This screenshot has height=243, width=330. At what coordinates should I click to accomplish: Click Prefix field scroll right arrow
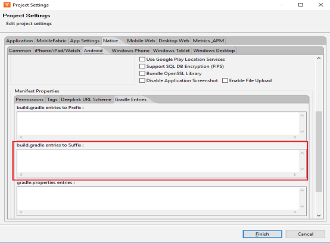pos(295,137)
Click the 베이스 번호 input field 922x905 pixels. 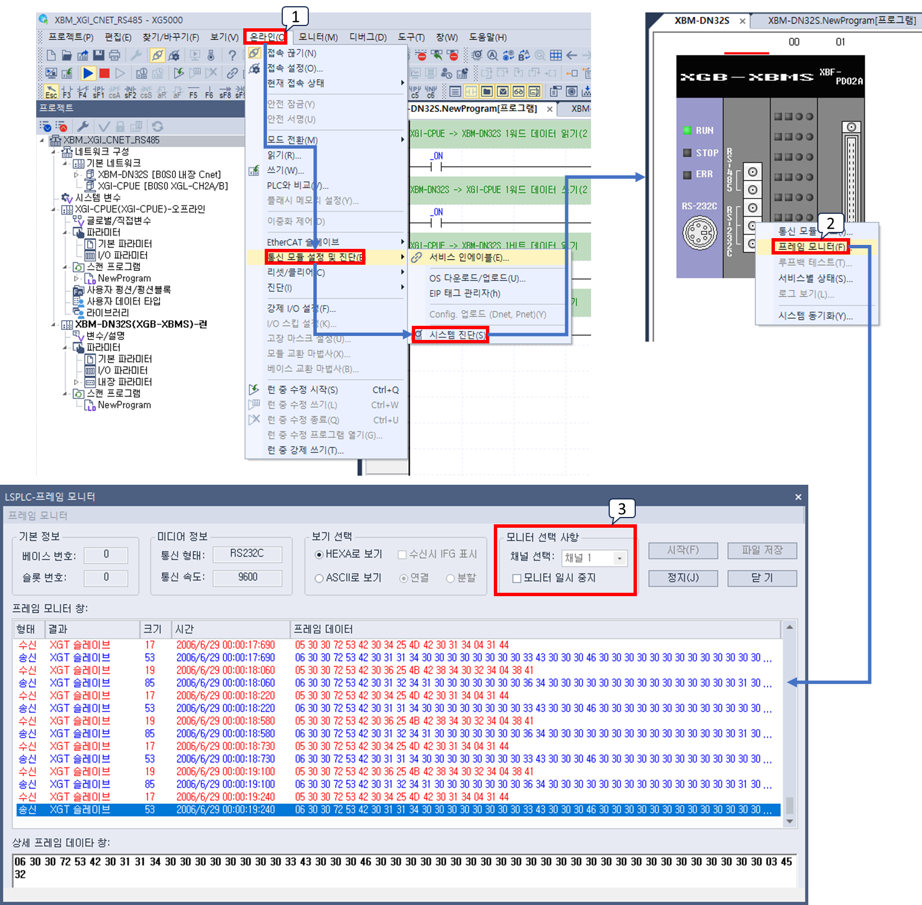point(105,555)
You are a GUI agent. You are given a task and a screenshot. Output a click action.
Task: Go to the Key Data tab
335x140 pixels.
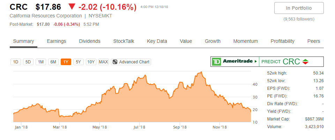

+ + + + + + +

- [Task prompt]
Rewrite the items from the line containing "You are a GUI" through the end of the items, inclusive, substituting "Summary" for "Key Data" and keeping everything else the same. Leave the pictures out.

- [Full solution]
You are a GUI agent. You are given a task and a screenshot. Output a click action.
Task: Go to the Summary tab
335x140 pixels.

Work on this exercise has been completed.